About Me

My Photo
United Kingdom
Tyson is an underpaid writer, beer anarchist and cheese addict living in the North West of England.
If the people are buying tears, I'll be rich someday, Ma

Friday, 25 January 2013

You're In The Army Now? Not In My Pub


The problem of ID in pubs and the difficulty that some armed forces personnel have had in getting served has been quite well documented in recent times. Indeed, so much so that I am surprised that it is an issue at all now. After all, Wetherspoon and Punch, to name but two, have both come unstuck over it and subsequently been berated by the popular press.

So imagine my surprise to find that the same scenario had repeated itself locally. Haydn Astley, 19, who was on leave from the Royal Artillery, went to the Knowsley pub with his father and family members for a meal. However, when it was his turn to go to the bar, he was refused service on the grounds that he couldn’t prove his age.

His army ID, which carries a photo of him along with his date of birth, was deemed insufficient proof of age. The barmaid insisted that he had to produce either his driving licence or his passport. Now with his driving licence being with the DVLA and his passport being with the army, he was unable to comply. To which the barmaid allegedly said: “not my problem”.

Mr Haydn’s father, Ian, remonstrated with staff and pointed out that the army ID contains a Proof of Age Standards Scheme hologram. However, despite PASS being the industry standard, the staff refused to relent and the Haydn party left. On complaining to Greene King, the pub’s owners, they were promised a review of the decision. GK have subsequently announced that army ID will henceforth be recognised in their pubs.

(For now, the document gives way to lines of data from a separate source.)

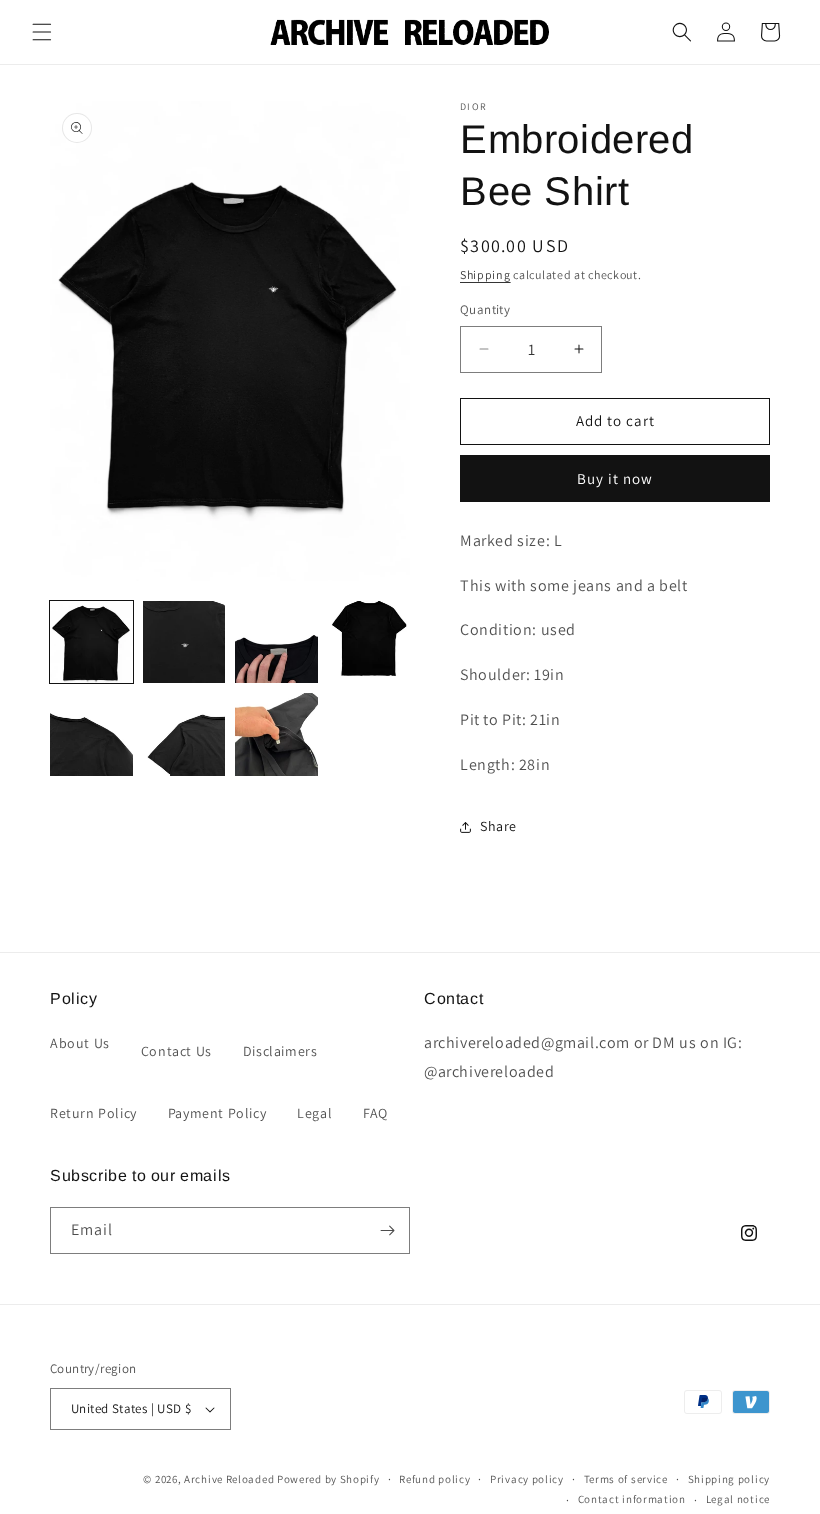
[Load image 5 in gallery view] (91, 734)
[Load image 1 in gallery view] (91, 642)
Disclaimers (280, 1051)
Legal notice (738, 1499)
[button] (42, 32)
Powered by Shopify (328, 1479)
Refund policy (434, 1479)
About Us (80, 1043)
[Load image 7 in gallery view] (276, 734)
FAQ (375, 1113)
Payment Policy (217, 1113)
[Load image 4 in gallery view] (369, 642)
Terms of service (626, 1479)
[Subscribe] (387, 1230)
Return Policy (93, 1113)
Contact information (632, 1499)
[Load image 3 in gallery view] (276, 642)
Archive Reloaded (229, 1479)
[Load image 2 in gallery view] (184, 642)
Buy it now (615, 478)
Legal (314, 1113)
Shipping (485, 274)
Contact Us (176, 1051)
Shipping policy (729, 1479)
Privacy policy (527, 1479)
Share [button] (498, 826)
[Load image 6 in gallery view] (184, 734)
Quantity (485, 309)
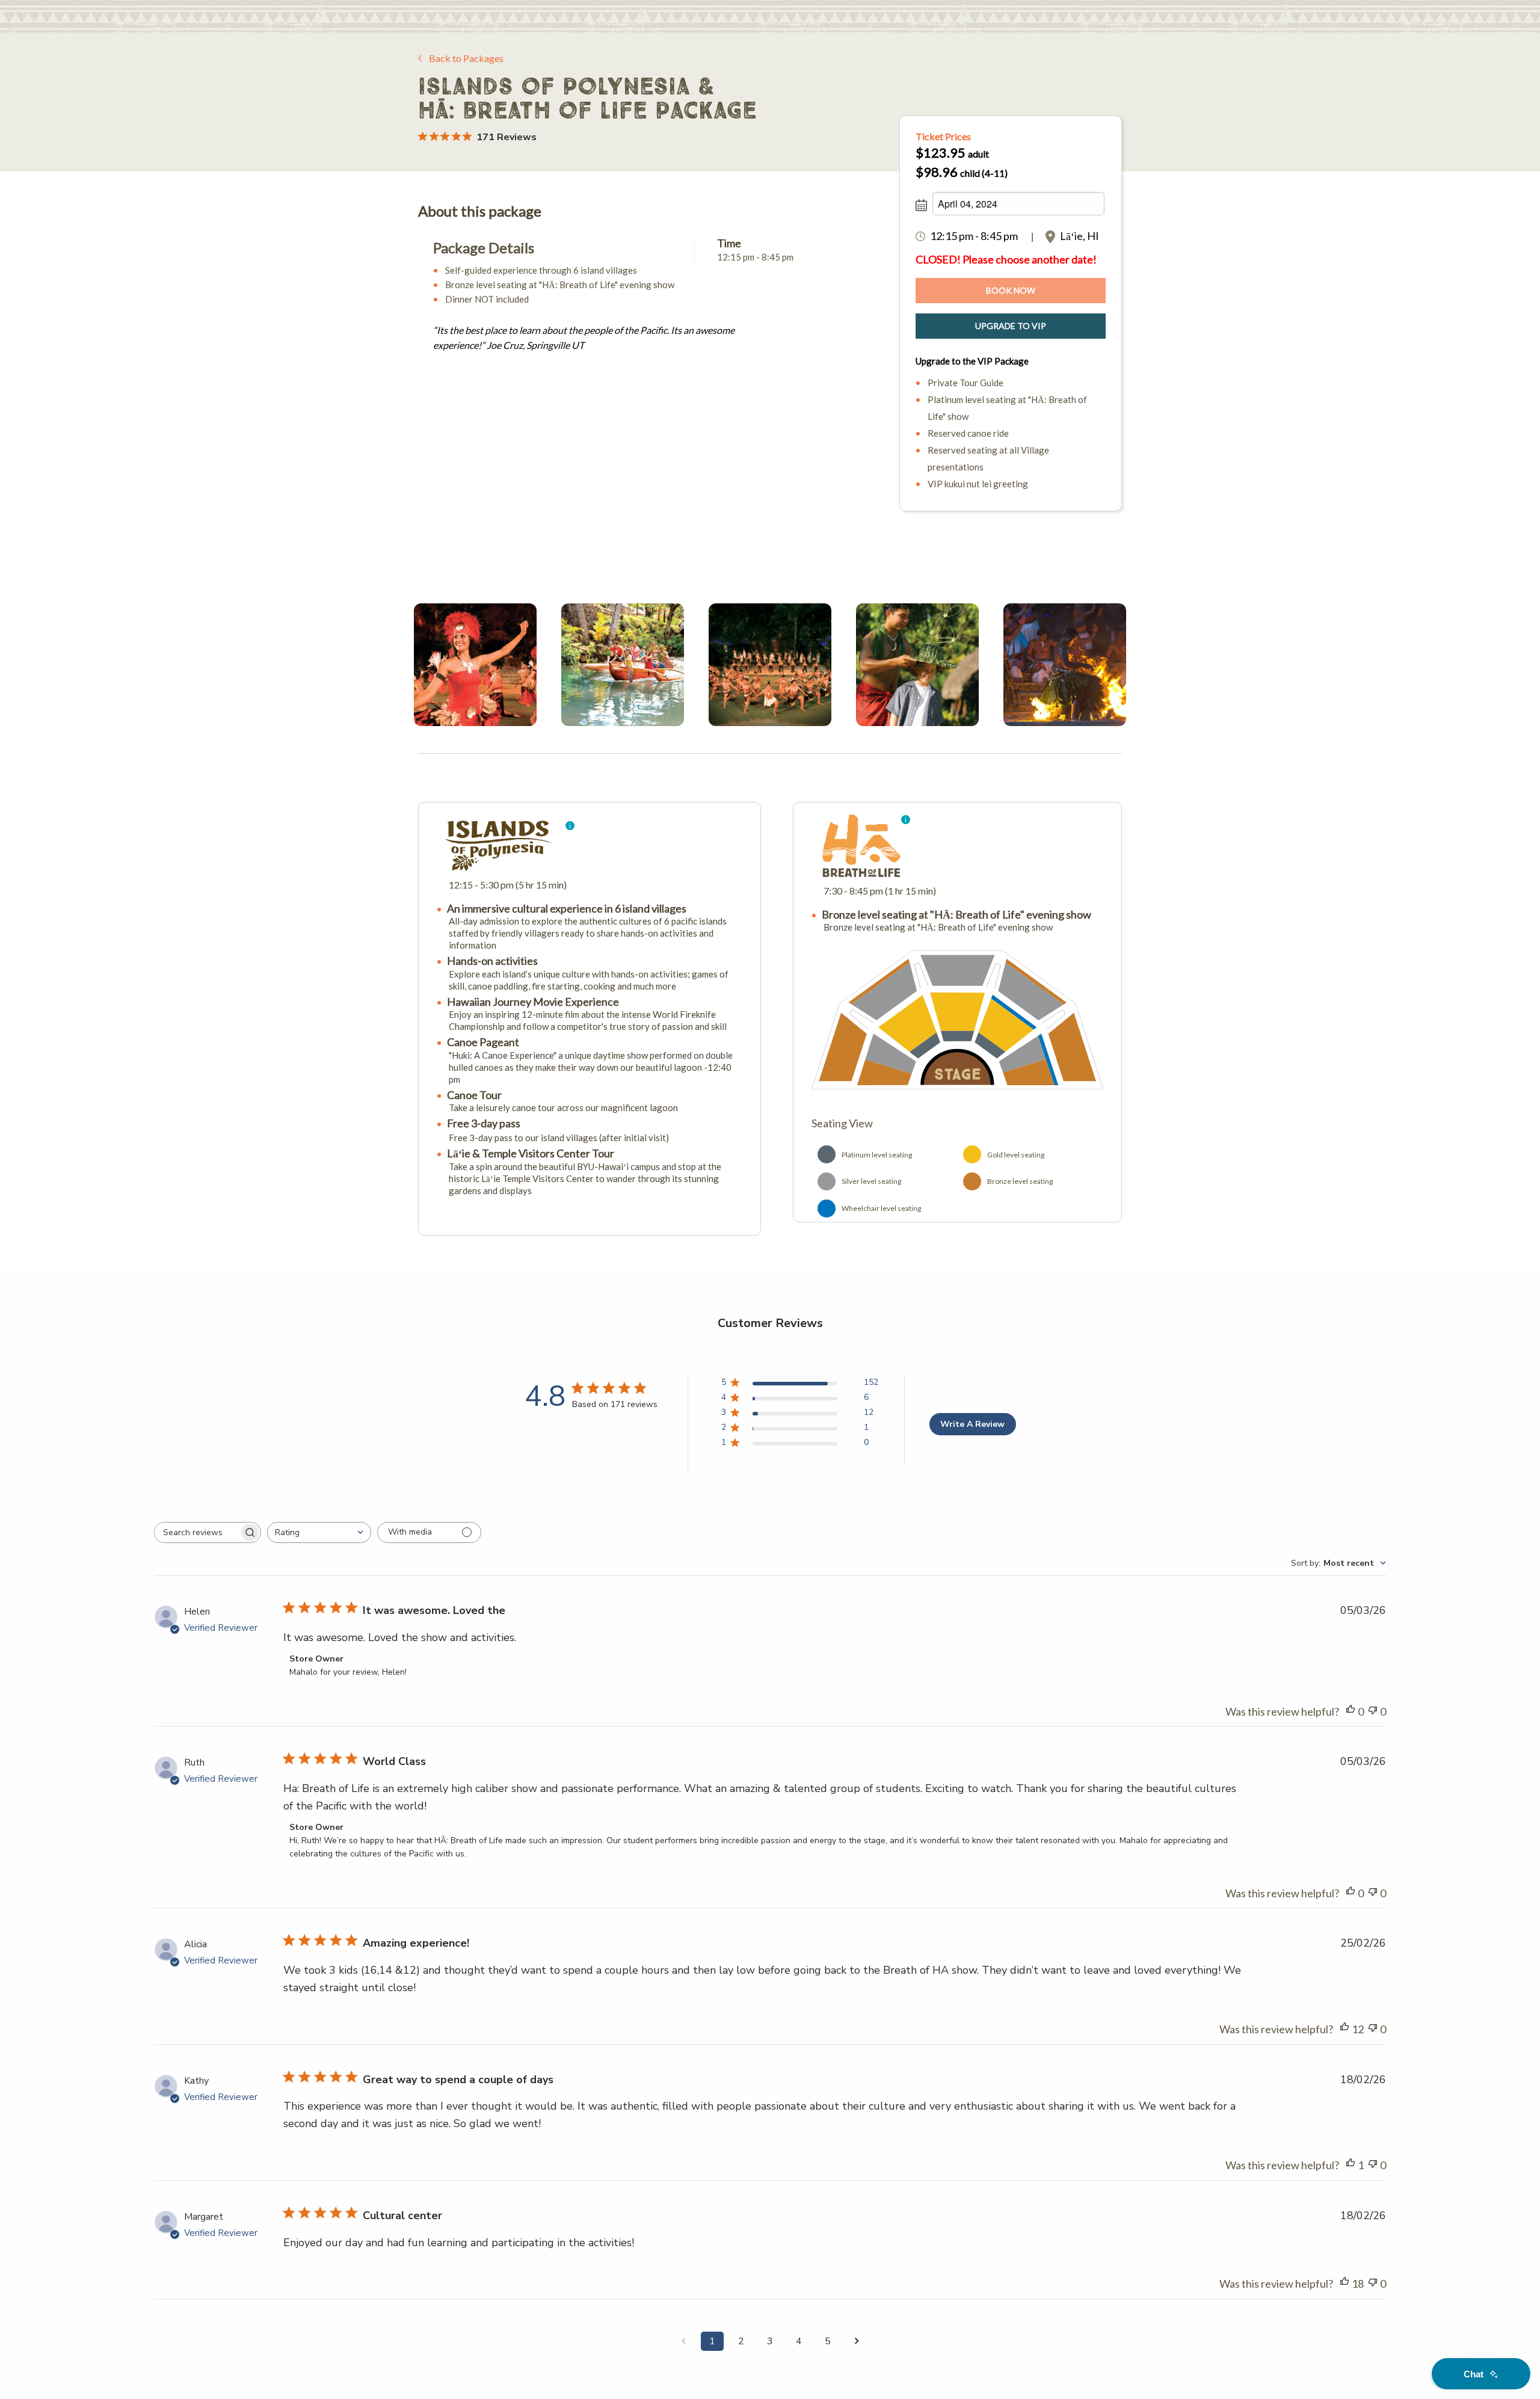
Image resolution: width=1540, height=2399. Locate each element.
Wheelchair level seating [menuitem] (881, 1208)
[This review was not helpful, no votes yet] (1373, 1711)
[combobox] (319, 1532)
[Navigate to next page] (856, 2341)
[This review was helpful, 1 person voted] (1350, 2165)
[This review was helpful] (1344, 2029)
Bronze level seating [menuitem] (1020, 1181)
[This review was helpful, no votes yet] (1350, 1711)
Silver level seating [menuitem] (871, 1181)
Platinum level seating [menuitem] (877, 1154)
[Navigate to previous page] (683, 2341)
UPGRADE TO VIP (1010, 326)
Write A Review (972, 1424)
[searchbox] (197, 1532)
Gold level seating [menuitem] (1015, 1154)
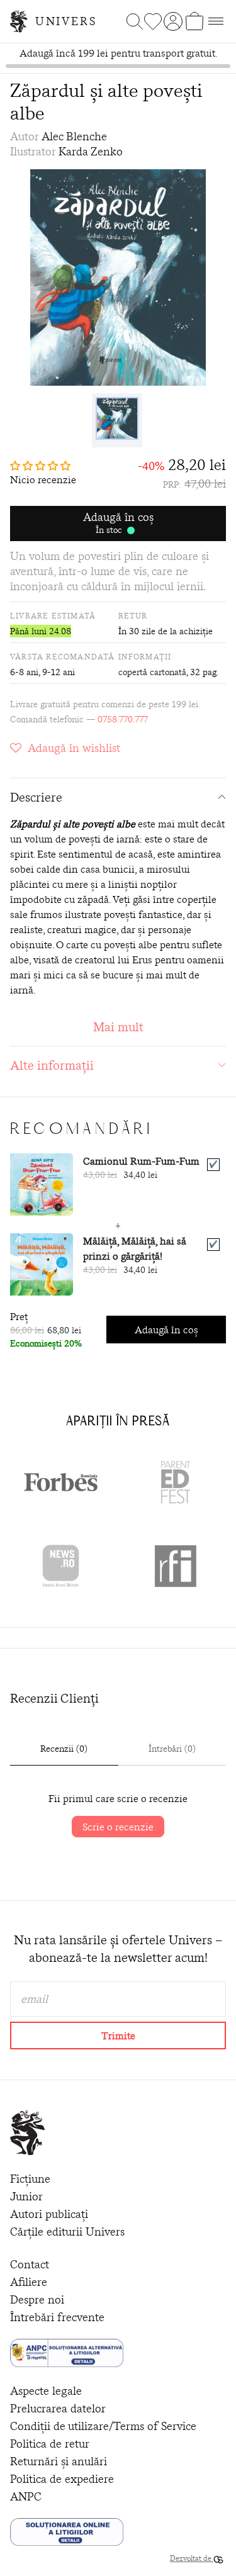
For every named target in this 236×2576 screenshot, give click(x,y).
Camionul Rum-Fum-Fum (141, 1160)
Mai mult (118, 1026)
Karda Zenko (91, 151)
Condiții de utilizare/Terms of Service (103, 2425)
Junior (26, 2196)
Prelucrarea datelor (58, 2408)
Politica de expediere (62, 2478)
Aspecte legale (46, 2390)
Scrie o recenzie (118, 1826)
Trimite (118, 2035)
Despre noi (37, 2299)
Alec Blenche (74, 136)
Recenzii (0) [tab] (63, 1748)
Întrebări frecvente (57, 2317)
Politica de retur (49, 2443)
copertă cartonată (152, 672)
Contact (29, 2264)
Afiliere (28, 2281)
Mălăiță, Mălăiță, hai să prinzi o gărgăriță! (134, 1248)
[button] (43, 466)
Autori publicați (49, 2213)
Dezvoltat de (191, 2558)
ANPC (26, 2496)
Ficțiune (30, 2178)
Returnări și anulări (58, 2461)
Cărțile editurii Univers (67, 2231)
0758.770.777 (123, 719)
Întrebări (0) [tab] (172, 1748)
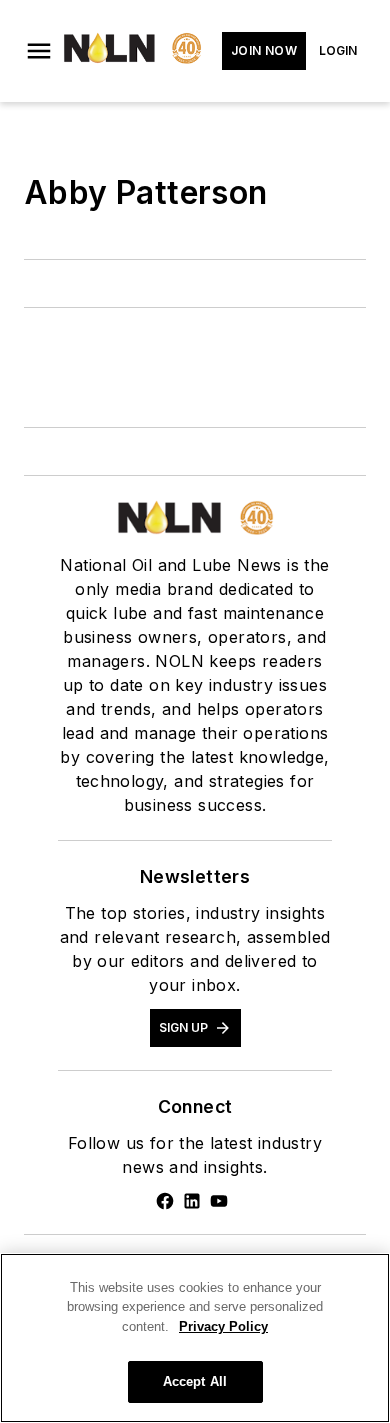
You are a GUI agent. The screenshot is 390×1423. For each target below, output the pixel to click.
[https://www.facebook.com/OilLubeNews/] (165, 1201)
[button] (39, 51)
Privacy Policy (223, 1326)
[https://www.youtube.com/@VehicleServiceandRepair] (219, 1201)
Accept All (195, 1381)
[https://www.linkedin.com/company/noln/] (192, 1201)
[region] (195, 1338)
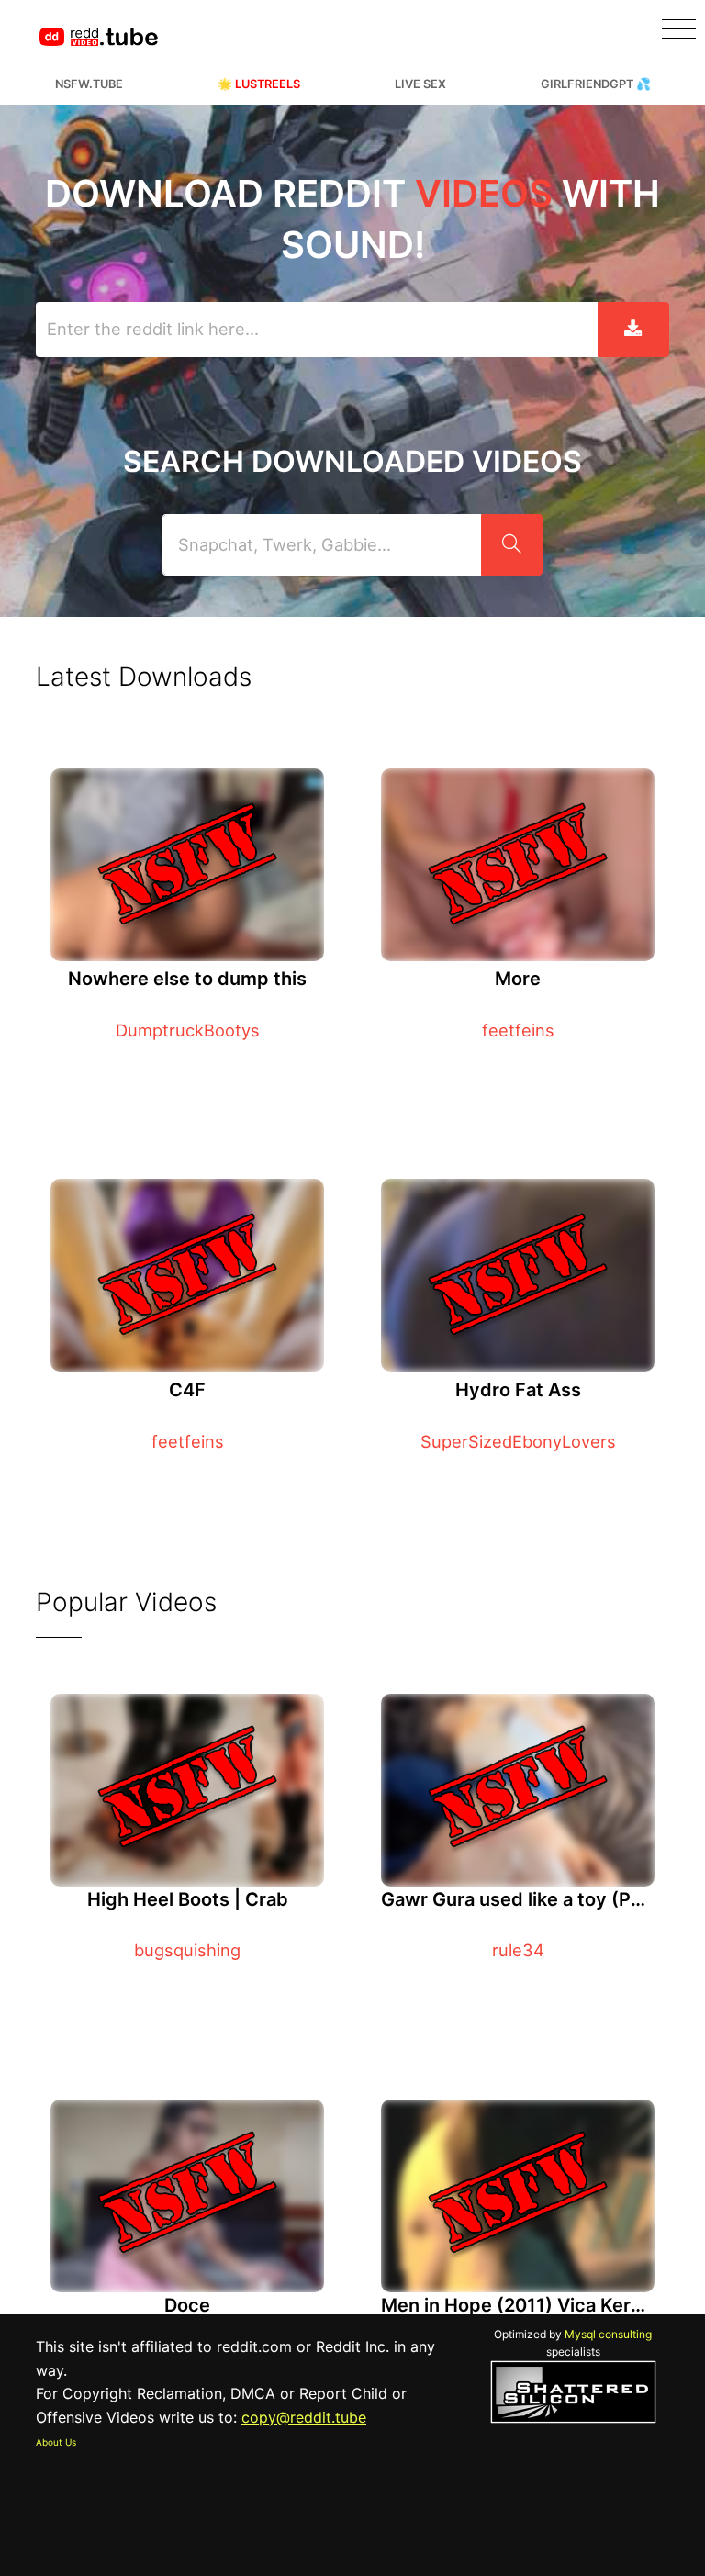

The matter would seem to end there, but Ian Astley, a customer of the pub for 20 years, has vowed not to return: “Our family meal was cut short because of what happened and they should have accepted my word. I will never drink there again until I get a written apology from the Knowsley.”

1 comment:

Curmudgeon said...

And what's the betting that won't be the last time we hear that kind of story? It's rather like the long-running saga of supermarkets refusing to sell adults alcohol because they have toddlers with them.